The research in our group at the Department of Physics of the Technical University of Munich (TUM) focuses on condensed matter theory and clusters around a variety of questions on non-equilibrium quantum dynamics in ultracold quantum gases, correlated quantum materials, and interacting light-matter systems. Interactions and correlations in such systems often manifest in striking and novel properties which emerge from the collective behavior of the quantum particles. Our group develops both analytical and numerical techniques to elucidate the effects of strong interactions. An important factor of our research is also its immediate relevance for experiments, which leads to a close collaboration with various experimental groups.
Correlated quantum systems out of equilibrium
Recent conceptional and technical progress makes it possible to prepare and explore strongly-correlated non-equilibrium quantum states of matter. The tremendous level of control and favorable time scales achieved in experiments with synthetic quantum matter, such as ultracold atoms, polar molecules, or trapped ions, renders these systems as ideal candidates to explore non-equilibrium quantum dynamics. Furthermore, very powerful experimental techniques have also been developed to study dynamic processes in condensed matter systems. We develop both analytical and numerical techniques to explore the far-from-equilibrium quantum dynamics of these systems and study fundamental questions including thermalization in closed quantum systems, emergent phenomena in periodically driven Floquet systems, dynamic phase transitions, intertwined order far from equilibrium, and the competition between coherence and dissipation.
|||Floquet prethermalization and regimes of heating in a periodically driven, interacting quantum system. S. A. Weidinger, M. Knap, Sci. Rep. 7, 45382 (2017).|
|||Scrambling and thermalization in a diffusive quantum many-body system. A. Bohrdt, C. B. Mendl, M. Endres, M. Knap [arXiv:1612.02434].|
|||Ultrafast many-body interferometry of impurities coupled to a Fermi sea. M. Cetina, M. Jag, R. S. Lous, I. Fritsche, J. T. M. Walraven, R. Grimm, J. Levinsen, M. M. Parish, R. Schmidt, M. Knap, E. Demler Science 354, 96 (2016).|
|||Far-from-equilibrium field theory of many-body quantum spin systems: Prethermalization and relaxation of spin spiral states in three dimensions.

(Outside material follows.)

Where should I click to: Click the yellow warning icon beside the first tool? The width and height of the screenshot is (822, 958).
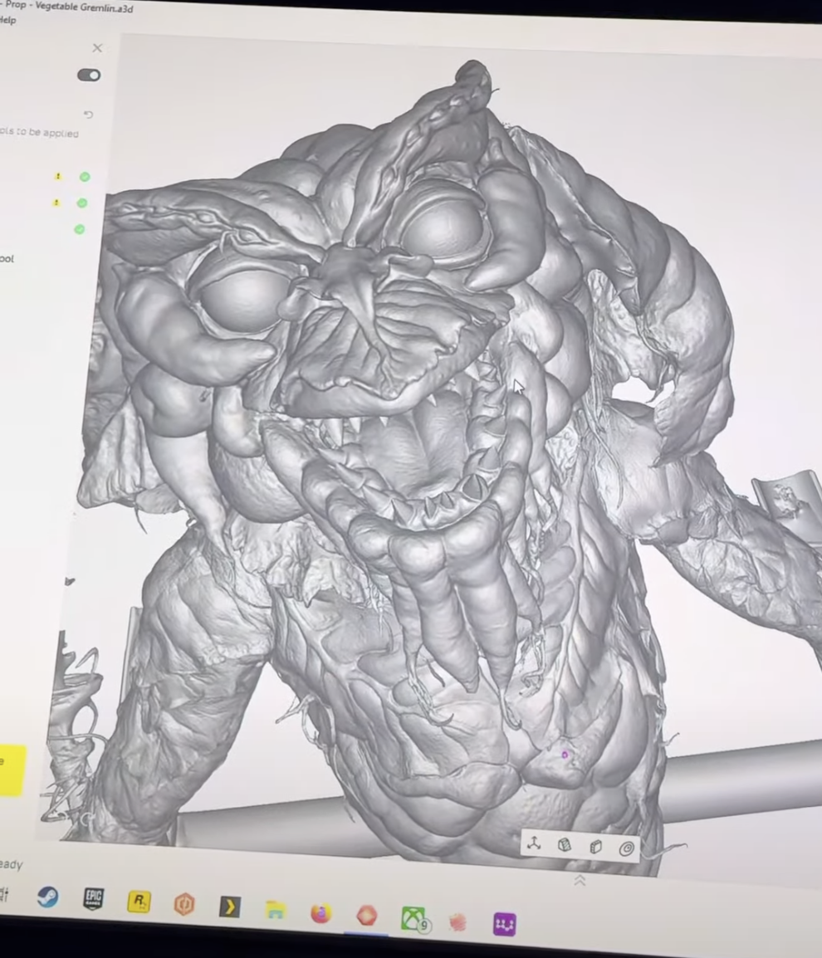[57, 176]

M. Babadi, E. Demler, M. Knap, Phys. Rev. X 5, 041005 (2015).|
Disordered many-body systems
Disorder has a drastic influence on transport properties. In the presence of a random potential, a system of interacting electrons can become insulating; a phenomenon known as many-body localization. However, even beyond the vanishing transport such systems have very intriguing properties. For example, many-body localization describes an exotic phase of matter, which is robust to small changes in the microscopic Hamiltonian. Moreover, fundamental concepts of statistical mechanics break down in the many-body localized phase. We study how these particular properties can be characterized by interferometric techniques, explore distinct experimental signatures of disordered systems, and analyze the transition from the localized to the delocalized phase.

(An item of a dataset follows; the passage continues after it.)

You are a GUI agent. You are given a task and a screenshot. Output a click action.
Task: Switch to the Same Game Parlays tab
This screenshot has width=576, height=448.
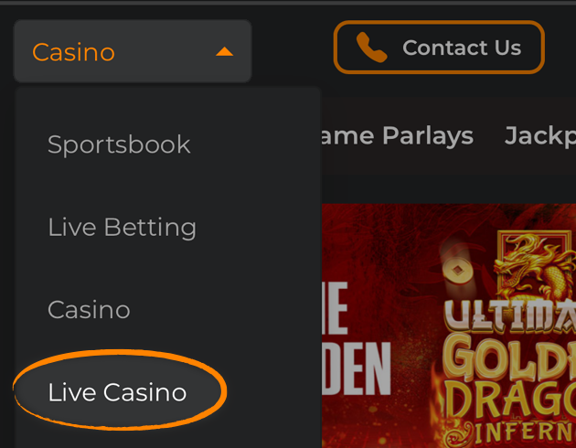point(397,136)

|||Noise-induced subdiffusion in strongly localized quantum systems. S. Gopalakrishnan, K. R. Islam, M. Knap [arXiv:1609.04818].|
|||Periodically Driving a Many-Body Localized Quantum System. P. Bordia, H. Lüschen, U. Schneider, M. Knap, I. Bloch Nature Phys. AOP (2017).|
|||Anomalous diffusion and Griffiths effects near the many-body localization transition. K. Agarwal, S. Gopalakrishnan, M. Knap, M. Mueller, E. Demler, Phys. Rev. Lett. 114, 160401 (2015).|
Transport and topology in condensed matter systems
Condensed matter systems with certain symmetries can have peculiar transport properties. We are interested in semimetals in which both electrons and holes contribute to transport, including HgTe quantum wells close to the topological insulator to metal transition. We also studied interaction effects in Weyl semimetals with either broken time-reversal or inversion symmetry. Weyl semimetals exhibit linearly-dispersing excitations at low energy which lead to unusual electrodynamic responses.